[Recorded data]
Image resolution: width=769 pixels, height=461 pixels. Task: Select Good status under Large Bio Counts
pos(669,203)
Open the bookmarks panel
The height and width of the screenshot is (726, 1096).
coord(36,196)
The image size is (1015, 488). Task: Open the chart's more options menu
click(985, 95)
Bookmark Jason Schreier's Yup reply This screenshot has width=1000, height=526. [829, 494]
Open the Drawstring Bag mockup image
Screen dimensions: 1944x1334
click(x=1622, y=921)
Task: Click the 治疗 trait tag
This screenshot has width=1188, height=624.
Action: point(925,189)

ACTIVITY: Transcribe exactly, and only, the lines that extend from the one containing "Open the Drawstring Bag mockup image" to the end of the records above, inclusive of both.

ANSWER FOR THIS EXERCISE:
Open the Drawstring Bag mockup image
Screen dimensions: 1944x1334
click(x=1622, y=921)
Task: Click the 治疗 trait tag
This screenshot has width=1188, height=624.
Action: point(925,189)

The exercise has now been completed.